Competition bouts comprise of 3 rounds in total, each lasting two minutes with a one-minute rest period between rounds. Apart from illegal blows and methods, sanda athletes may employ punching, kicking and throwing techniques from all styles of wushu.

An athlete will be declared the winner if he or she wins 2 out of the 3 rounds of a bout, or if his or her opponent is knocked out.

Shaolin Wushu

Shaolin Wushu is one of the most ancient and profound martial art styles and originated in the Shaolin Temple in China over 1500 years ago. Shaolin Temple is believed to have been founded by Bodhidharma, or Damo, who brought the practice of meditation and martial arts to the temple so that the monks could maintain their health and focus during long periods of meditation. Over time, the Shaolin monks developed a highly effective system of combat that was based on the movements of animals and birds, utilized many different weapons, and incorporated elements of Chinese medicine, Chan Buddhism, and philosophy.

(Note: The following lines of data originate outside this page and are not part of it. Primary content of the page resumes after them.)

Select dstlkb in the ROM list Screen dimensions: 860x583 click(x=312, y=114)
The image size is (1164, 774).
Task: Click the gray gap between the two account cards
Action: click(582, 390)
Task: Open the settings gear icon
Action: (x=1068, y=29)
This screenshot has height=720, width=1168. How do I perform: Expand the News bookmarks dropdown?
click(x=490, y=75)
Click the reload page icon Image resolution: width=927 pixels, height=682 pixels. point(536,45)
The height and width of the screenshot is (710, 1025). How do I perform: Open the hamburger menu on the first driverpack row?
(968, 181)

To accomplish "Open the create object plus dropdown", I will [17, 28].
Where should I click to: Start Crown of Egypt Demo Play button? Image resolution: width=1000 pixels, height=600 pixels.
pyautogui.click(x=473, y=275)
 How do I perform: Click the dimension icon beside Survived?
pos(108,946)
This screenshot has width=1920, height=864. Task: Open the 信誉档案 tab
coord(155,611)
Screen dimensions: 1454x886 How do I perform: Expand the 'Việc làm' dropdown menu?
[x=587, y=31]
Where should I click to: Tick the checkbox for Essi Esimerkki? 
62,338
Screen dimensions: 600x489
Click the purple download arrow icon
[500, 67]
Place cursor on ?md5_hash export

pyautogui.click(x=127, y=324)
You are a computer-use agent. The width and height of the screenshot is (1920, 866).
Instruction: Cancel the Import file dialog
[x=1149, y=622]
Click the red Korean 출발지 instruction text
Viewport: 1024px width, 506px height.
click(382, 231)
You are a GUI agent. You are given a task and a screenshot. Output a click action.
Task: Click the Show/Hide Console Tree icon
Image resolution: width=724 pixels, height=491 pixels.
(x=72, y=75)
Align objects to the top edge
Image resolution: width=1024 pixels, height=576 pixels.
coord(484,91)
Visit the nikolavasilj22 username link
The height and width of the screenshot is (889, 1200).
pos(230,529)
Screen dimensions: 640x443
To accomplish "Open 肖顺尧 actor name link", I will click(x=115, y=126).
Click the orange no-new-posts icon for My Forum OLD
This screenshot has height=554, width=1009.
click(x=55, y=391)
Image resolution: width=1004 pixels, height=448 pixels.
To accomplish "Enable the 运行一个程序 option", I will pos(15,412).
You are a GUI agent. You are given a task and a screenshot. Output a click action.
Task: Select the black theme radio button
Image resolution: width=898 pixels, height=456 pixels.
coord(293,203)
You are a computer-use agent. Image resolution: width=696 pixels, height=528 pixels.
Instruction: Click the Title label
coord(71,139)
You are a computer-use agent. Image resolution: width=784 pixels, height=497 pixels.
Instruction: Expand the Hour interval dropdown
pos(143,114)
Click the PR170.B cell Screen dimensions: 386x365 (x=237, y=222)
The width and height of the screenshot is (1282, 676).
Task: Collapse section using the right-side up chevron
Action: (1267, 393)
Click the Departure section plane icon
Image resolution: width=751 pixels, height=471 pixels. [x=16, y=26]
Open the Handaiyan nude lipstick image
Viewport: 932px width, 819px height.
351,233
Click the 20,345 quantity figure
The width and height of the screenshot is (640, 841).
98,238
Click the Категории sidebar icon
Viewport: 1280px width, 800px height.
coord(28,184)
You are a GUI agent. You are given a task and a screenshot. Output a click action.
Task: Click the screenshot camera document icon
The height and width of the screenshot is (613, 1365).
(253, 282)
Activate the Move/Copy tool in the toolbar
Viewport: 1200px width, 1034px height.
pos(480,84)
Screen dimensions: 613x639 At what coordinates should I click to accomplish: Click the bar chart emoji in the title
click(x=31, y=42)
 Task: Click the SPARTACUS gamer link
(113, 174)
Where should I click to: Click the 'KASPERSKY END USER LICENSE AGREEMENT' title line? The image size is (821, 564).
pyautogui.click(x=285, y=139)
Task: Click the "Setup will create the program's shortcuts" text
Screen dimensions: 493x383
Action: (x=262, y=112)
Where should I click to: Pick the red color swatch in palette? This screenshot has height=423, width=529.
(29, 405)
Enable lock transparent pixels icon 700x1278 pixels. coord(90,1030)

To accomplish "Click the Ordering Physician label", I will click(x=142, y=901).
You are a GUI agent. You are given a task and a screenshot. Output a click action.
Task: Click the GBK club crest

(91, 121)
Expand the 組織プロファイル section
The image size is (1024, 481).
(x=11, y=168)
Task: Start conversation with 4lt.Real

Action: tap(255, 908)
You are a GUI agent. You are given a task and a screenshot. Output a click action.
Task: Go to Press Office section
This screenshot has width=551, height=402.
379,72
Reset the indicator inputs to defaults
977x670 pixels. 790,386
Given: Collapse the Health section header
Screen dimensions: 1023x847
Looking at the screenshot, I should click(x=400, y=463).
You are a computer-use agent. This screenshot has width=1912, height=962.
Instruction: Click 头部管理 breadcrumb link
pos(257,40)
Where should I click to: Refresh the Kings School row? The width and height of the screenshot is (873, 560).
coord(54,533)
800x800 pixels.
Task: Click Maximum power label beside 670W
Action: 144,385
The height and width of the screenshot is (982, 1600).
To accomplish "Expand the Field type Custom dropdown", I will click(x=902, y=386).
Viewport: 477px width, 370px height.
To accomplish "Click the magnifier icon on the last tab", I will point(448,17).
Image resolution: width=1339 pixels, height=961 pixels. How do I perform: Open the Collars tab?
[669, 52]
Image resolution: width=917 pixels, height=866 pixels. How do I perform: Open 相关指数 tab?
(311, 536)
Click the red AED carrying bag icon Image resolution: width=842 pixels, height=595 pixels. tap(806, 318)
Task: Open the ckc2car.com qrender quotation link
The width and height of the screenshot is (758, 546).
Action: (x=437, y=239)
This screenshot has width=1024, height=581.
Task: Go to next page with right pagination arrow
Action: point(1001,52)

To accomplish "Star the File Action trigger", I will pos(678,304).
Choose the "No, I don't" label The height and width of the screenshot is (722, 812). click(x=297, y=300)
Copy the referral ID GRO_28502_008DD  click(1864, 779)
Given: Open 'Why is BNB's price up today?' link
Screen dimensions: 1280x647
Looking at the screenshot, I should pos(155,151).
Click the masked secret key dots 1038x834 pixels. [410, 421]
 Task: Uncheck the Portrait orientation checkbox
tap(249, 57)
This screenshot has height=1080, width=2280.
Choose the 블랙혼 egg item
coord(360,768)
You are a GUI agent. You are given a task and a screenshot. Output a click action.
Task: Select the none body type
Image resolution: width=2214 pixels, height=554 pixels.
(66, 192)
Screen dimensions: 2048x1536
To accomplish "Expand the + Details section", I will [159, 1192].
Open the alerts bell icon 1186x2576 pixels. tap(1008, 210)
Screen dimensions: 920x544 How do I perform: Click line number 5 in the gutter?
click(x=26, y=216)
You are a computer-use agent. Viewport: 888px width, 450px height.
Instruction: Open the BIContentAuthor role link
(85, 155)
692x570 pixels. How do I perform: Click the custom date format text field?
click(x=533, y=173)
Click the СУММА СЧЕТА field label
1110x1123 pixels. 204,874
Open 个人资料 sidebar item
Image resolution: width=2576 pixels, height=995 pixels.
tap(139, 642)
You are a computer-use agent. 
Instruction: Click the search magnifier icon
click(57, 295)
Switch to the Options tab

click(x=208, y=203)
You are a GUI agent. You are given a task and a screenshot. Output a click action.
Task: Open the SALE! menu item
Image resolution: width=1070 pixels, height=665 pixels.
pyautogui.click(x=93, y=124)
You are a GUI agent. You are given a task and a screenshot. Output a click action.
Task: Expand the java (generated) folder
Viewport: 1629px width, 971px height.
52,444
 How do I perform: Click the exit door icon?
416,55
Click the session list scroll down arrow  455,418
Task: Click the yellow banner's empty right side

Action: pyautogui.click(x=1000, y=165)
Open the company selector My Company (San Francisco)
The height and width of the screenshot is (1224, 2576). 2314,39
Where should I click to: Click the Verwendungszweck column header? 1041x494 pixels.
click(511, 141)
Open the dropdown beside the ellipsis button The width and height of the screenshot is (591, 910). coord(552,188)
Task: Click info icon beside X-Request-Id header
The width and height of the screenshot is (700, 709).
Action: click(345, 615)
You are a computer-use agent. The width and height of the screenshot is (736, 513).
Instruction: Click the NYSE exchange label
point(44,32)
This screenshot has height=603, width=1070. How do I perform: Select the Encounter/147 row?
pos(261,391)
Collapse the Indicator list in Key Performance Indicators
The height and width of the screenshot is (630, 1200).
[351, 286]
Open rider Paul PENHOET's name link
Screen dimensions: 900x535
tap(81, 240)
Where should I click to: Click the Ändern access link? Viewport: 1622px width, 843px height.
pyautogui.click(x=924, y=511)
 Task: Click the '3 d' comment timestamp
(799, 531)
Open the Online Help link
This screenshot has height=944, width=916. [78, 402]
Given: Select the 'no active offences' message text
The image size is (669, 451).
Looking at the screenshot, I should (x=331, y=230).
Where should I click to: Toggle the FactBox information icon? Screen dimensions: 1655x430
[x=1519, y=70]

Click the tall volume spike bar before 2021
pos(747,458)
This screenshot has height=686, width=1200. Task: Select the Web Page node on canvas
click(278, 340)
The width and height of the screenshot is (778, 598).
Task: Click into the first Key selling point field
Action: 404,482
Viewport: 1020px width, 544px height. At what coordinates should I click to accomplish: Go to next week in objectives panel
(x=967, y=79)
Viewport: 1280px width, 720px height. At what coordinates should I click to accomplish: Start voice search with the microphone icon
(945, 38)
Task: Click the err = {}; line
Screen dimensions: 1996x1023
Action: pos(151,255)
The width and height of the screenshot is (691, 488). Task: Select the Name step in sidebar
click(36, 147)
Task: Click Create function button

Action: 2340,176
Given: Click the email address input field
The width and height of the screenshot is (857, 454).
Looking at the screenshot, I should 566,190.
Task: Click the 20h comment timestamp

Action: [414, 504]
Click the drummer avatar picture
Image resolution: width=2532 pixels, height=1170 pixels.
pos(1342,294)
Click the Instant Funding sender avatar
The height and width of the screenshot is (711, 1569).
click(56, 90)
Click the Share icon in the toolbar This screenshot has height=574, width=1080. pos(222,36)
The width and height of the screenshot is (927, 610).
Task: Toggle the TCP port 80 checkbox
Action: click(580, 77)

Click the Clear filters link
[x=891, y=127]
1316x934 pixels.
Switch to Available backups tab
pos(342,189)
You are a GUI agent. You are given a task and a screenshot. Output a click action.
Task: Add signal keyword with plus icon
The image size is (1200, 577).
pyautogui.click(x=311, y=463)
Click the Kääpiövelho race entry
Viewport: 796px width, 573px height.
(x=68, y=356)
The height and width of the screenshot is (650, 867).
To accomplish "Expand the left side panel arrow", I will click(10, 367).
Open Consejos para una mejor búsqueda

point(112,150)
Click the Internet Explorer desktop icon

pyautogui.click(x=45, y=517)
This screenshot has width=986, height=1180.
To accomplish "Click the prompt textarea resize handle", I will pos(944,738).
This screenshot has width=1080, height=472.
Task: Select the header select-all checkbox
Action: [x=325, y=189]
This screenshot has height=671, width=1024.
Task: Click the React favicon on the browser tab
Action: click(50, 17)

As practitioners both came and developed from Shaolin Temple, Shaolin Wushu became a powerful symbol of Chinese martial arts, renowned for its discipline, precision, and strength. Over the next millennia, Shaolin monks became a cornerstone of Chinese culture and society, taking part in shaping Chinese history. Shaolin monks were essential in helping found the Tang dynasty, fighting off pirates in the mid-14th century, and developing the world of Chinese martial arts.

Shaolin Wushu’s roots began in the Eighteen Luohan Fists and have since spread out to include the use of staves, swords, spears, and other various weapons that become a foundation in martial arts education, with many martial arts crediting Shaolin as the birthplace of their arts. In addition to the styles of combat, traditional Shaolin martial arts includes the use of soft weapons, body conditioning, and the art of qigong, which emphasizes meditation and mindfulness while practicing martial arts and is said to confer powerful abilities if practiced properly.

Today, Shaolin Wushu continues to be practiced and celebrated around the world for its cultural significance and its role in promoting physical and mental well-being. The temple site itself is now a UNESCO world heritage site, with the temple proper, the Pagoda Forest which houses the tombs of previous monks, and Chuzu temple being the three ancient sites protected under international law. Shaolin Temple’s techniques and philosophy have inspired countless practitioners and have become an integral part of China’s rich cultural heritage, and practitioners of Shaolin come from all over the world, and many have developed true agility, strength, and skills from their practice of Shaolin Wushu.